Collected data entries
################
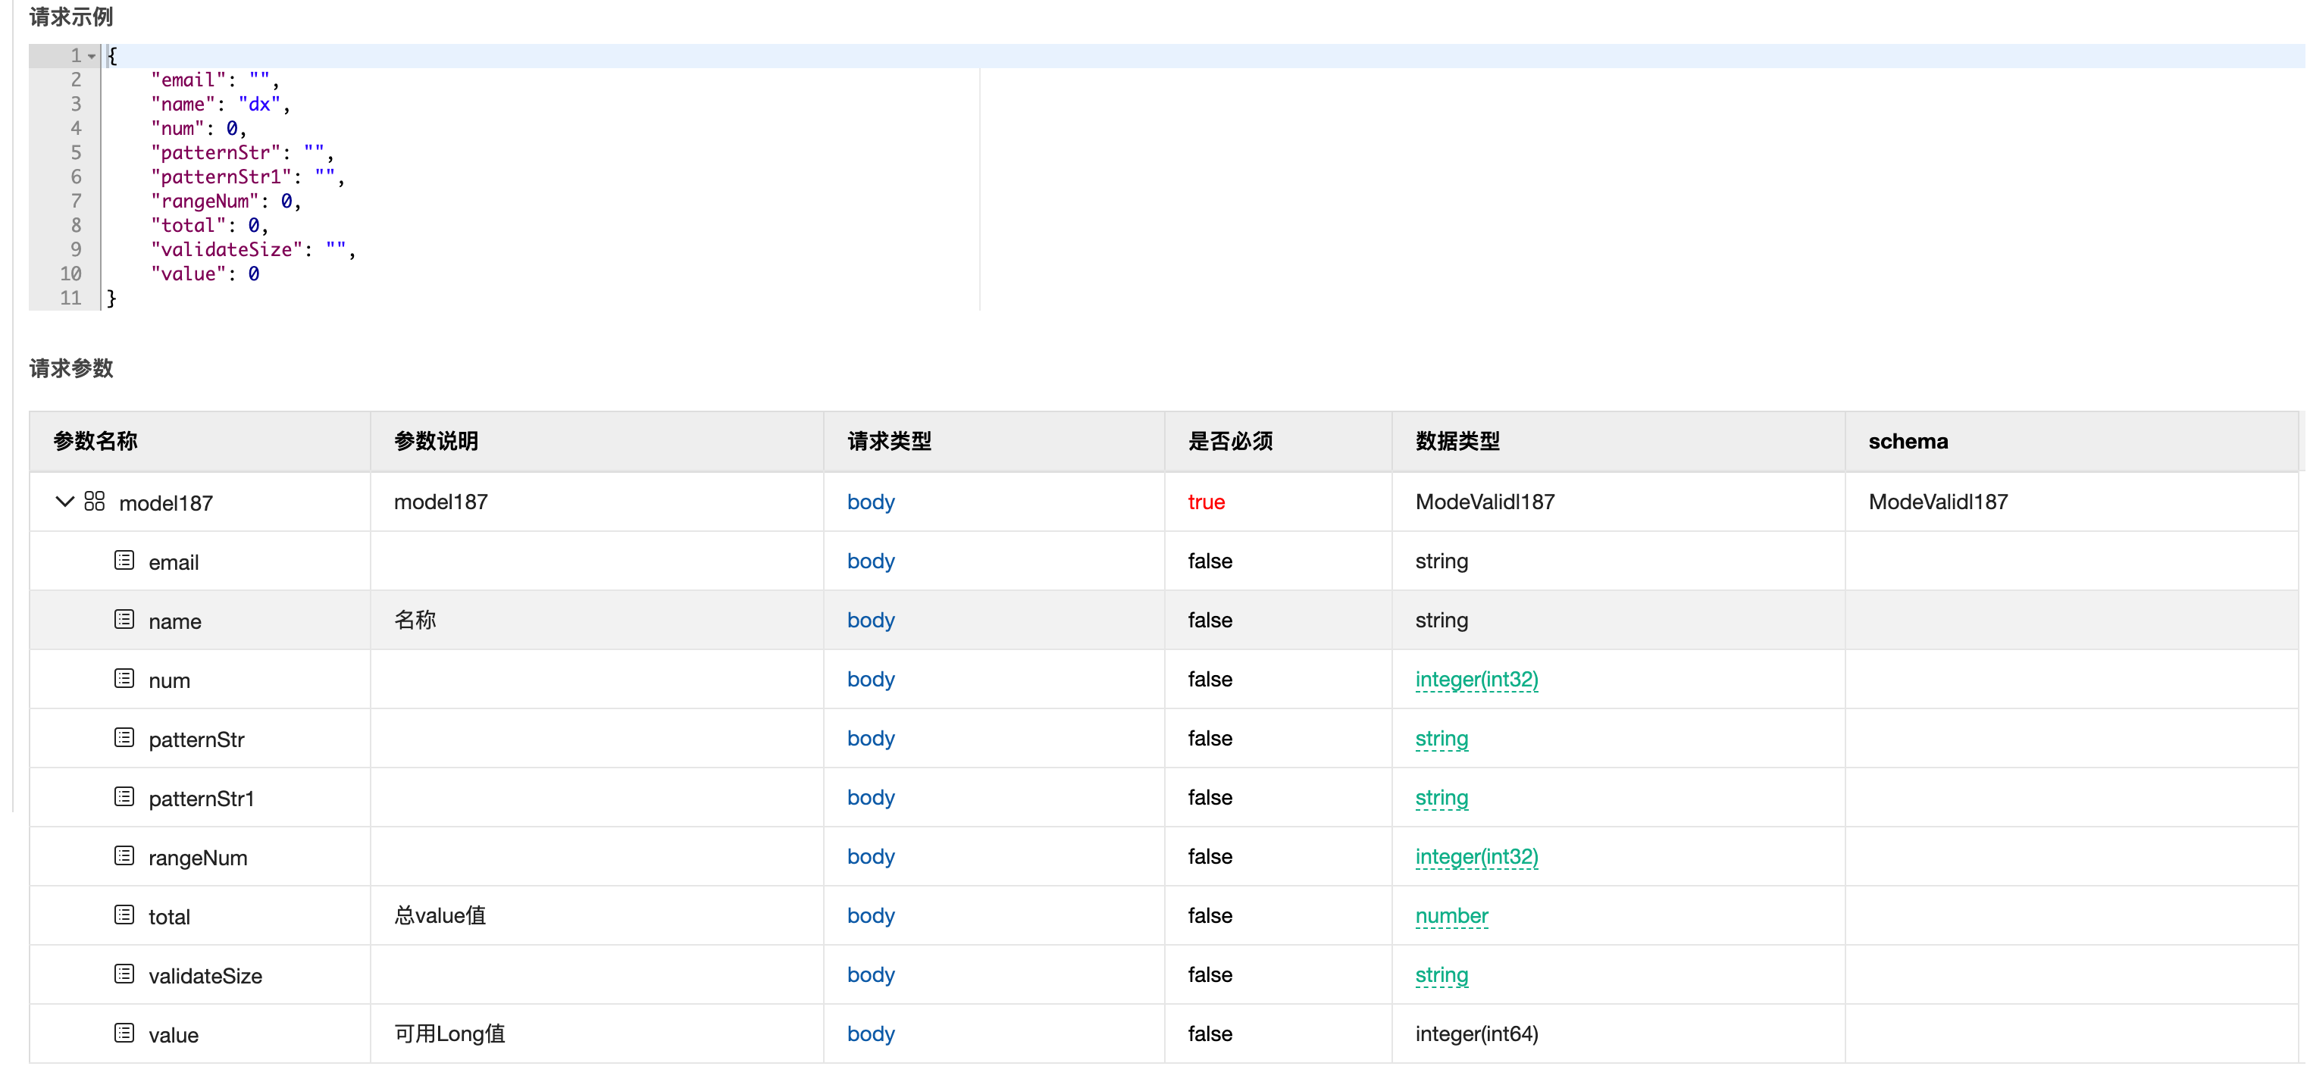This screenshot has height=1085, width=2307.
Task: Click the grid icon next to model187
Action: click(95, 501)
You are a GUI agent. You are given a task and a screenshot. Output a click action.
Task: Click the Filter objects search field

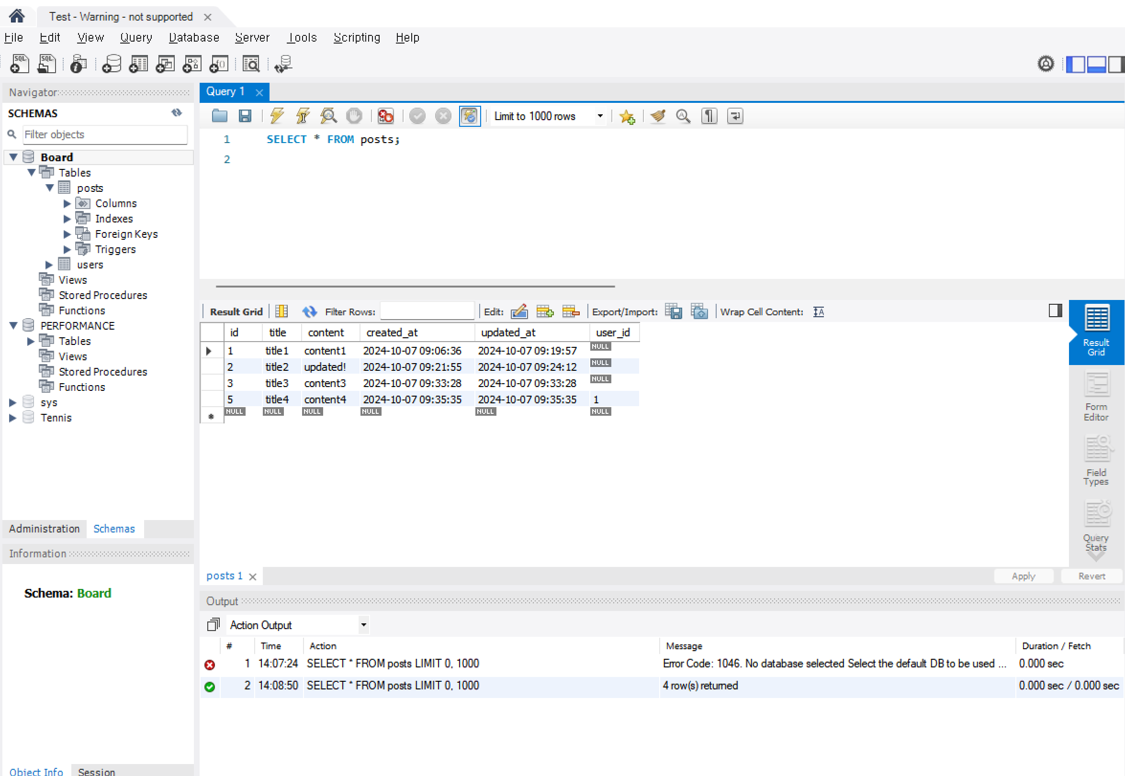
################
A verbatim copy is needed of the lines running from the line with "You are a GUI" to the end of the data above, both included. Keep the pictures out of it.

ANSWER FOR THE TASK:
You are a GUI agent. You are given a task and a screenshot. Output a click action.
Task: Click the Filter objects search field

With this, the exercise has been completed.